RIPPED FROM THE HEADLINES! - Jesus took the wheel - and his wife bitched about his driving the whole time | Mental Poo

Thursday, September 20, 2012

RIPPED FROM THE HEADLINES! - Jesus took the wheel - and his wife bitched about his driving the whole time

Yet another 'Ripped from the Headlines' episode of 'Mental Poo' today.

This just in:

This of course got me thinking to what kind of marital discussions Jesus and his wife would get into during their marriage.

Jesus: "Okay, I'm out of here."
Mrs. Jesus: "Where the Hell do you think YOU'RE going?"
Jesus: "Um. I'm meeting the Apostles over at the baptism place."
Mrs. Jesus: "No. Nuh-uh. That's 3 nights in a row this week. They can all take a bath without you."

Jesus: "Honey, I'm home!"
Mrs. Jesus: "Um. Forget something?"
Jesus: "Ah, shit."
Mrs Jesus: "Amazing. A man who can raise the dead and turn water into wine but he can't remember the simple task of bringing home a gallon of milk."

Mrs. Jesus: "Oh my God, have you been drinking?"
Jesus: "NO! Of course not!"
Mrs. Jesus: "LIAR. You breath reeks of the blood of Christ."

During sex:

Mrs Jesus: "Oh, yes! You! You! Oh, your dad!"

Mrs. Jesus: "All I'm asking is that you put your dishes away and clean up after yourself. I get that you were born in a barn but you don't have to act like it."
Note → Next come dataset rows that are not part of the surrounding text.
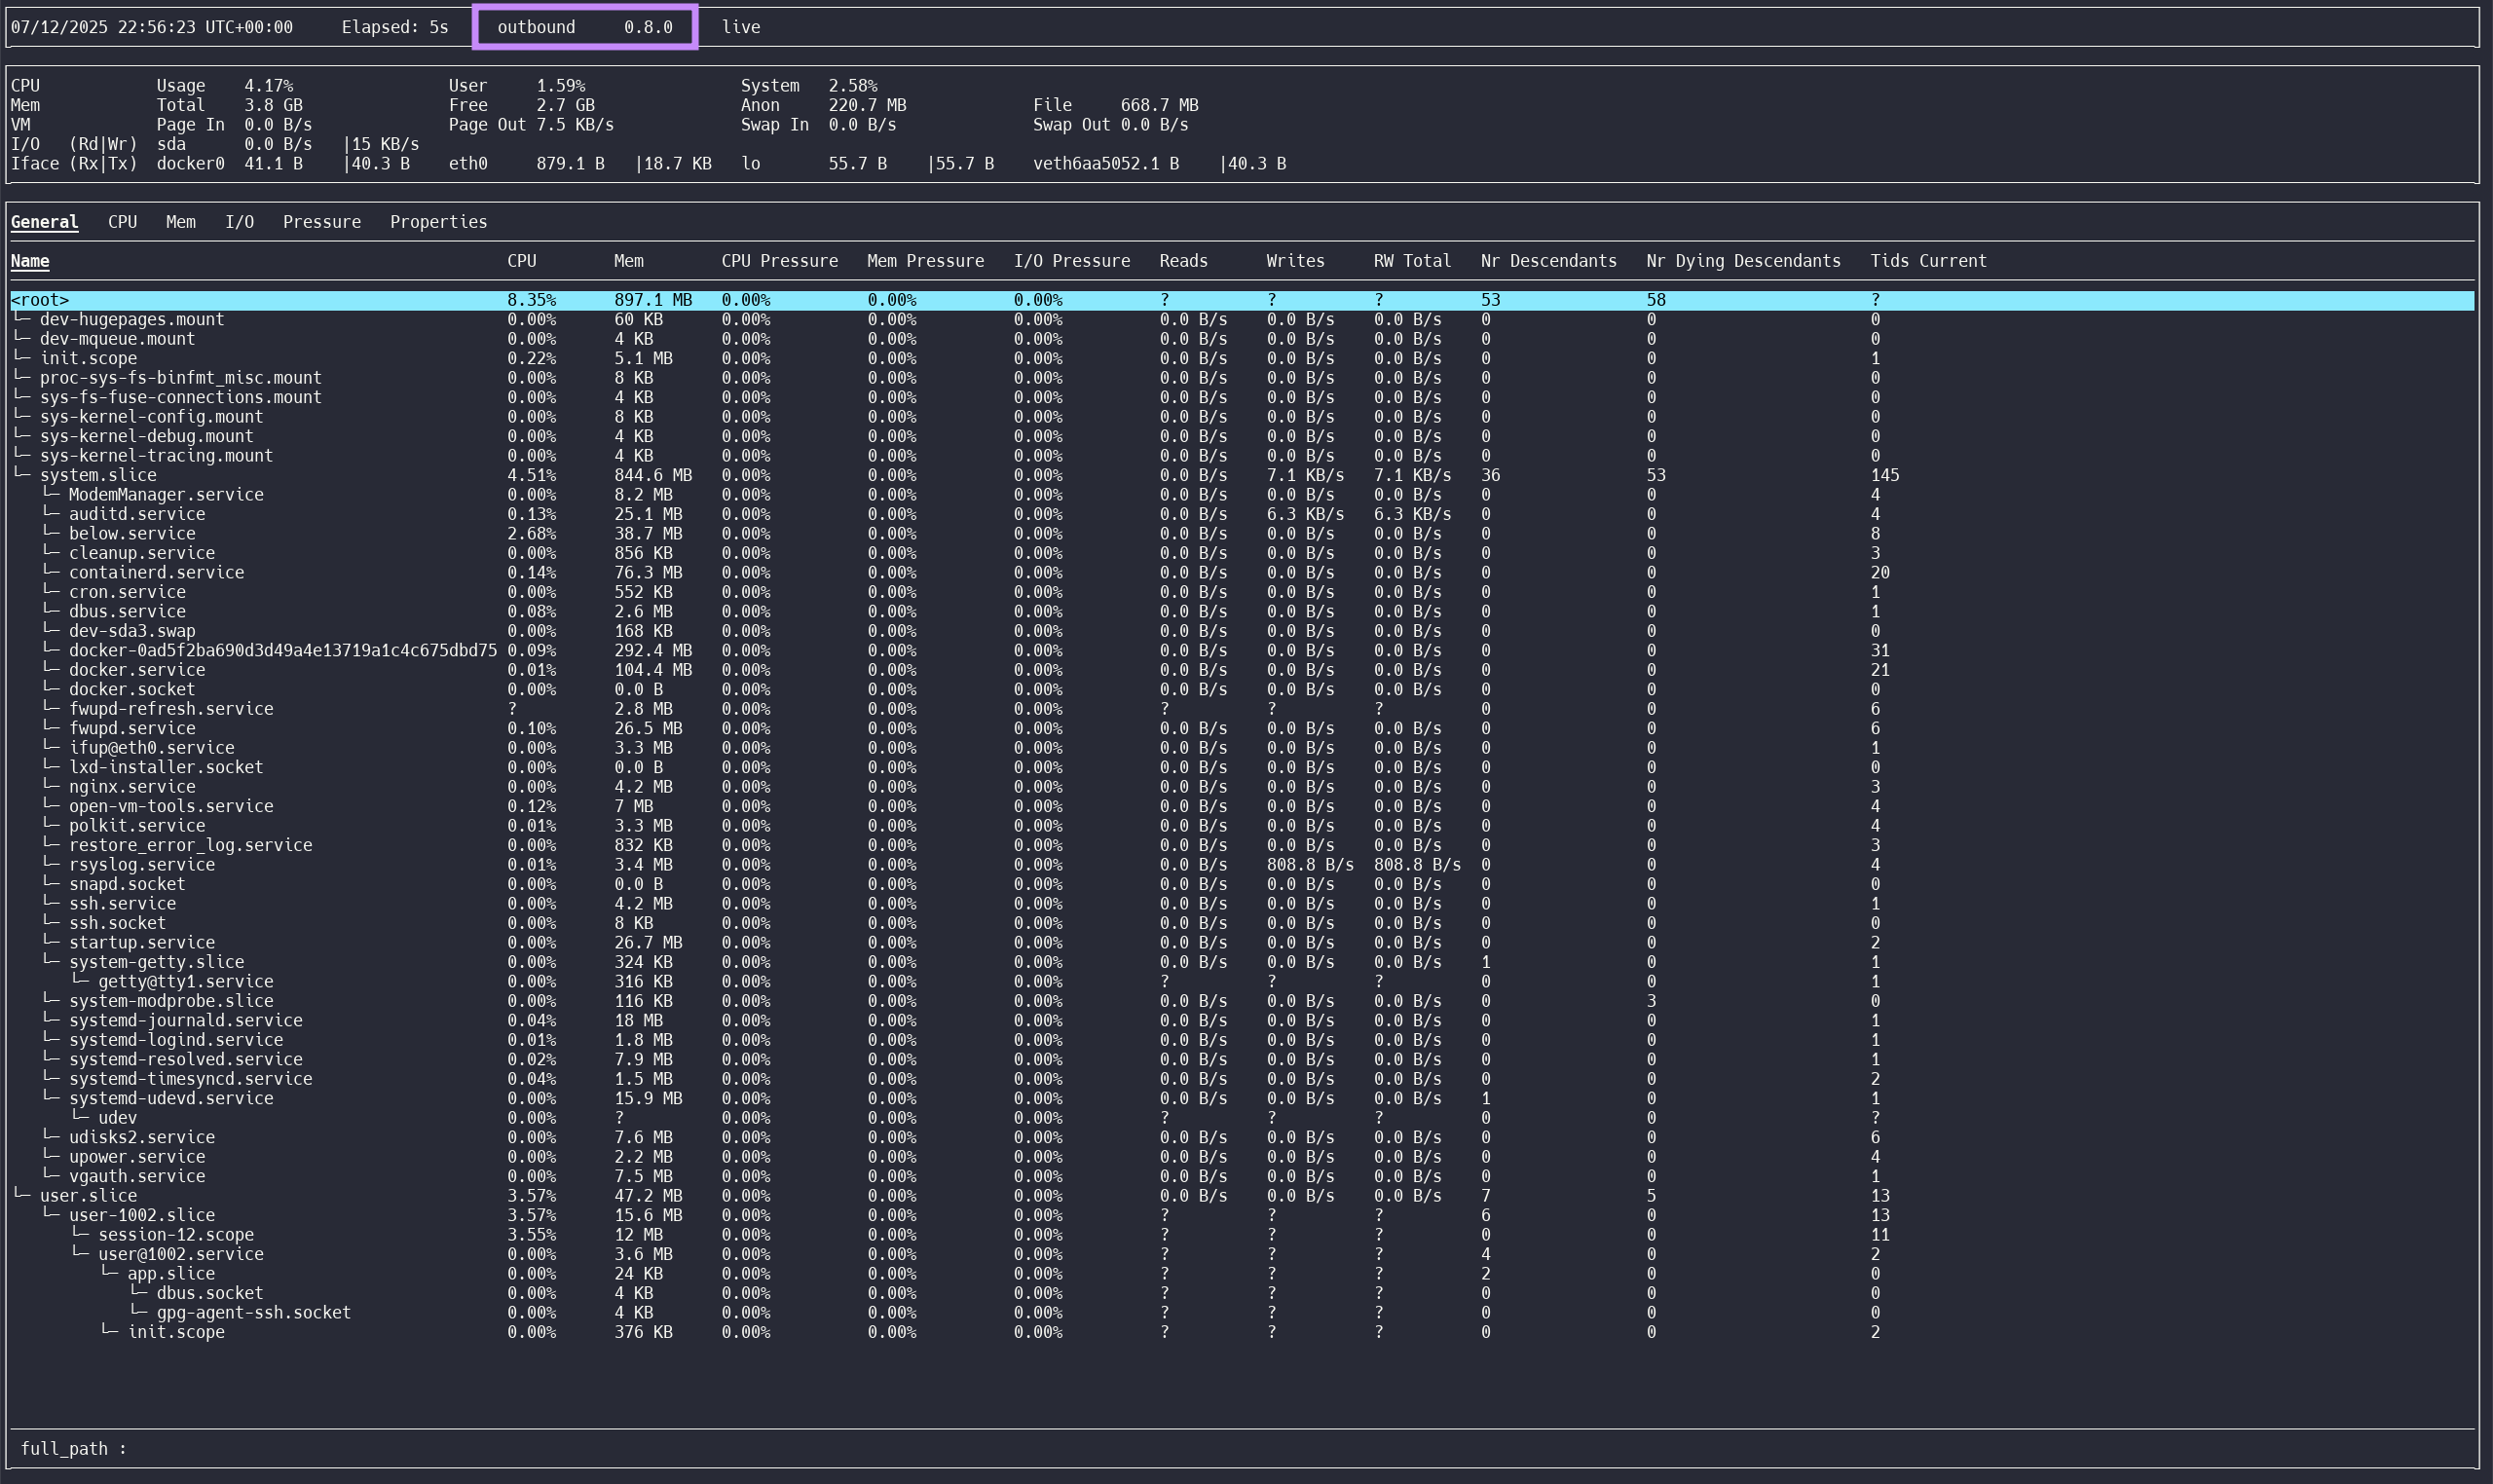Select the docker.service row
Image resolution: width=2493 pixels, height=1484 pixels.
tap(137, 670)
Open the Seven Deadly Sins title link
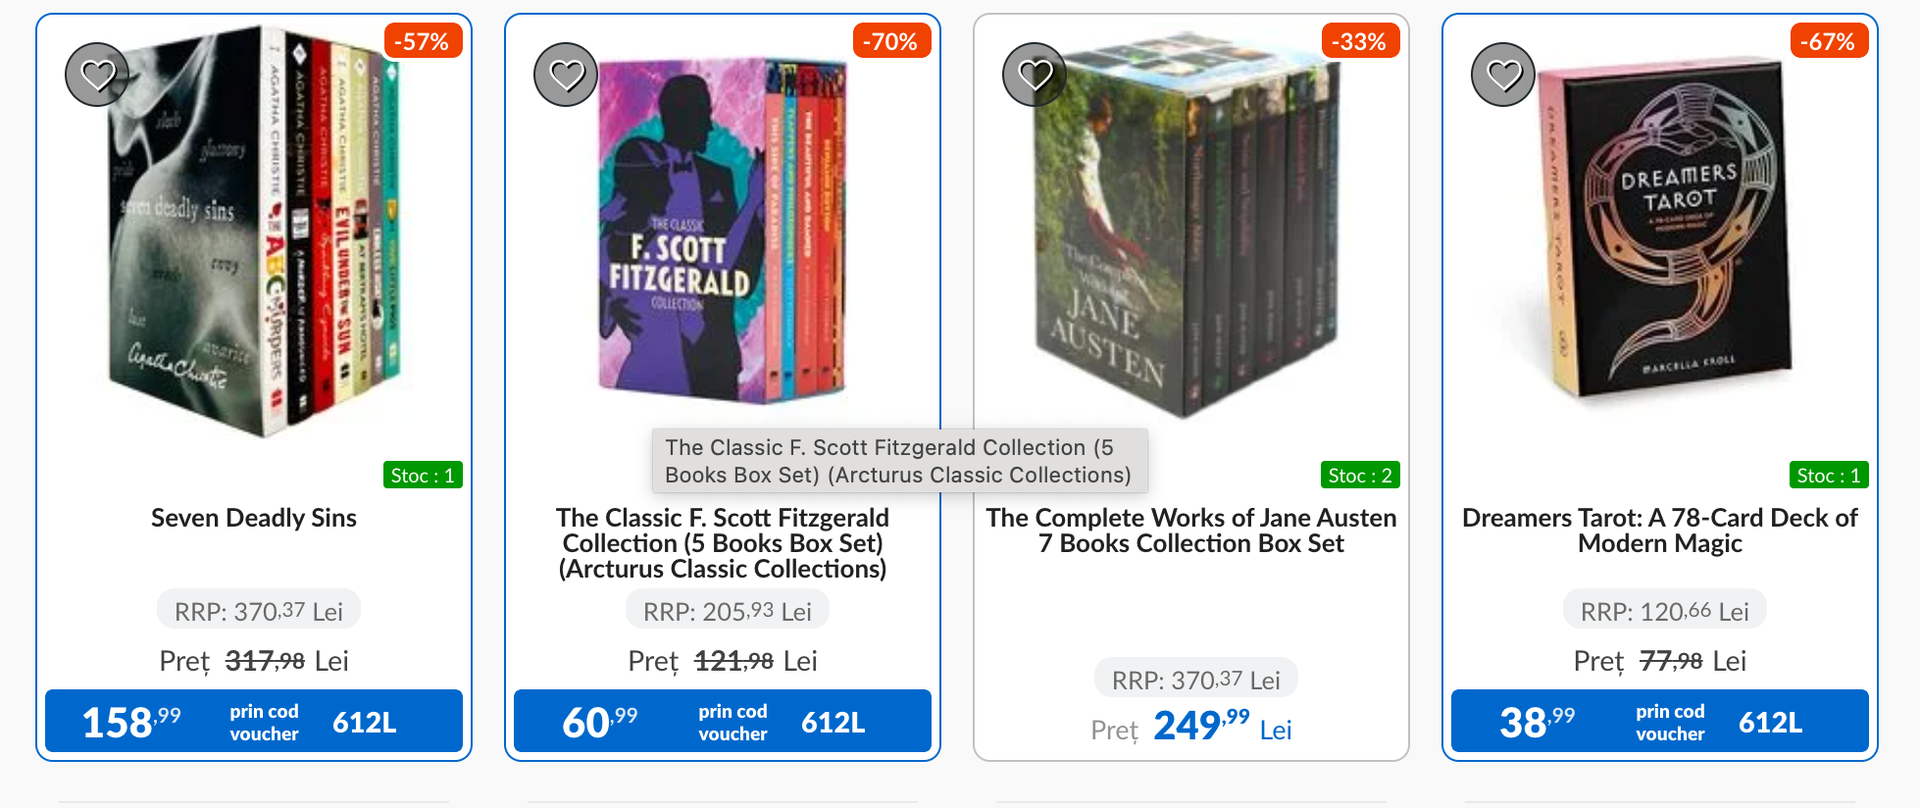The image size is (1920, 808). pyautogui.click(x=254, y=518)
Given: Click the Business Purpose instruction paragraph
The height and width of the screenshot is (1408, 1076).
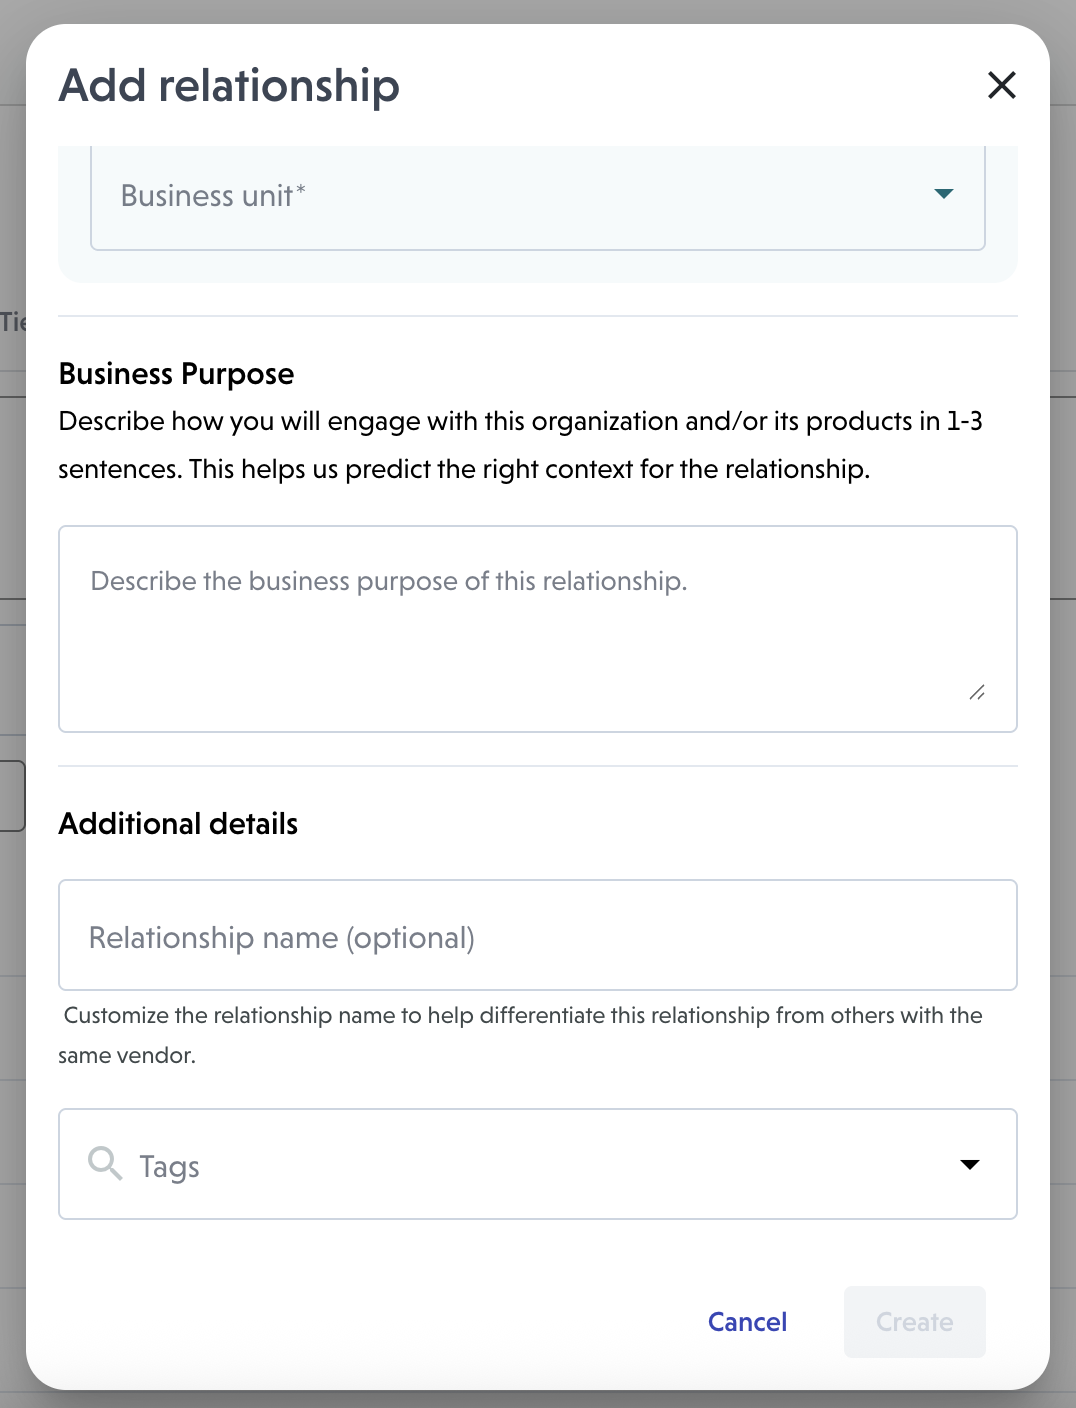Looking at the screenshot, I should click(x=520, y=445).
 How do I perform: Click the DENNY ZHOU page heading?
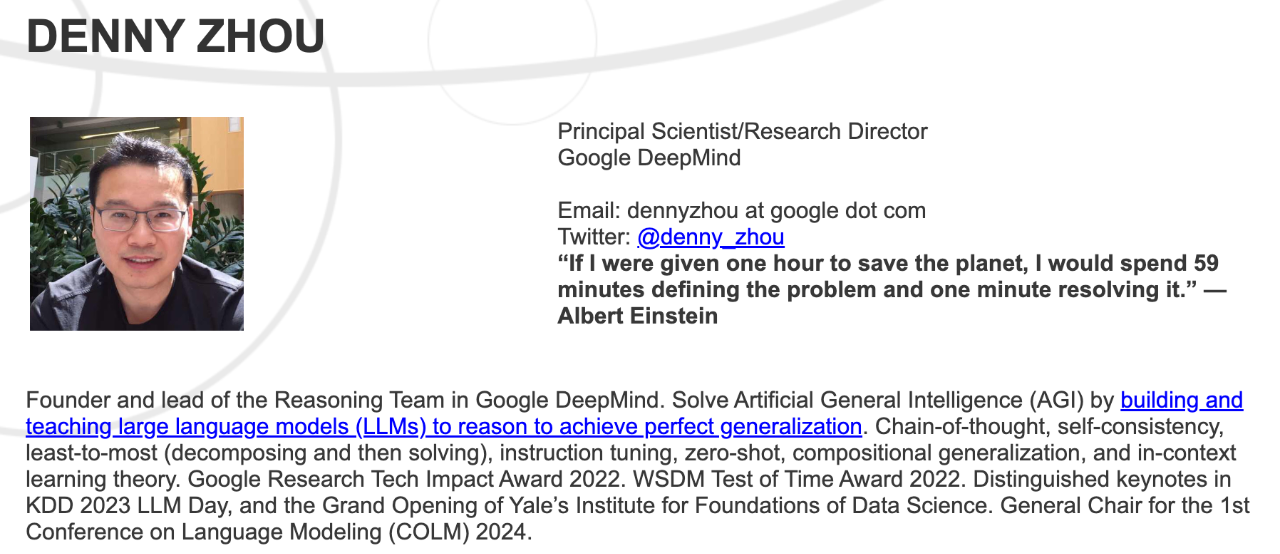tap(175, 37)
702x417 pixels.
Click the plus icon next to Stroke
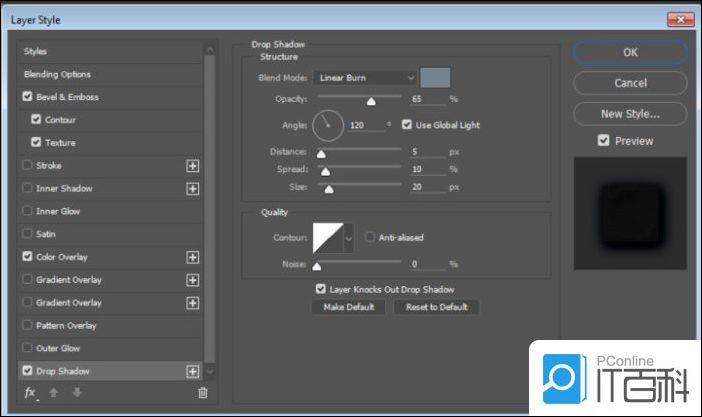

Jesus (running around the house): "Honey, have you seen my halo?"
Mrs. Jesus: "Maybe you left it on the bathroom floor again with all your wet towels when you forgot to flush the toilet and put the seat down."
Jesus: "I hate you so much."

 Mrs. Jesus: "Ugh. Your mother's coming over."
Jesus: "What? You don't like my mother?"
Mrs. Jesus: "I always feel like she's judging me. I get it. You had God's kid. GET OVER YOURSELF."

My sincere apologies to my faithful Christian readers. But, if it totally makes you feel any better, I was totally going to burn in Hell for eternity based on what I did last Saturday night alone.


Alyssa said...

BLASPHEMY!! Ha ha. Jesus says I should love you anyway. And hell, you make me laugh, even with your blasphemy, so I can live with it. Now, aren't you glad I'm not Muslim??

Anonymous said...

This is fantastic! See, I told you that you didn't need to use "fucking awesome".

Unknown said...

Only the sex one was in questionable taste! lol
Which is unusual in your posts!

Dazee Dreamer said...

This post seriously made me spit out my coke zero. thanks for the laugh.

Unknown said...

I love where Jesus says "I hate you so much" Spoken like a true married couple. Couldn't stop laughing at that one.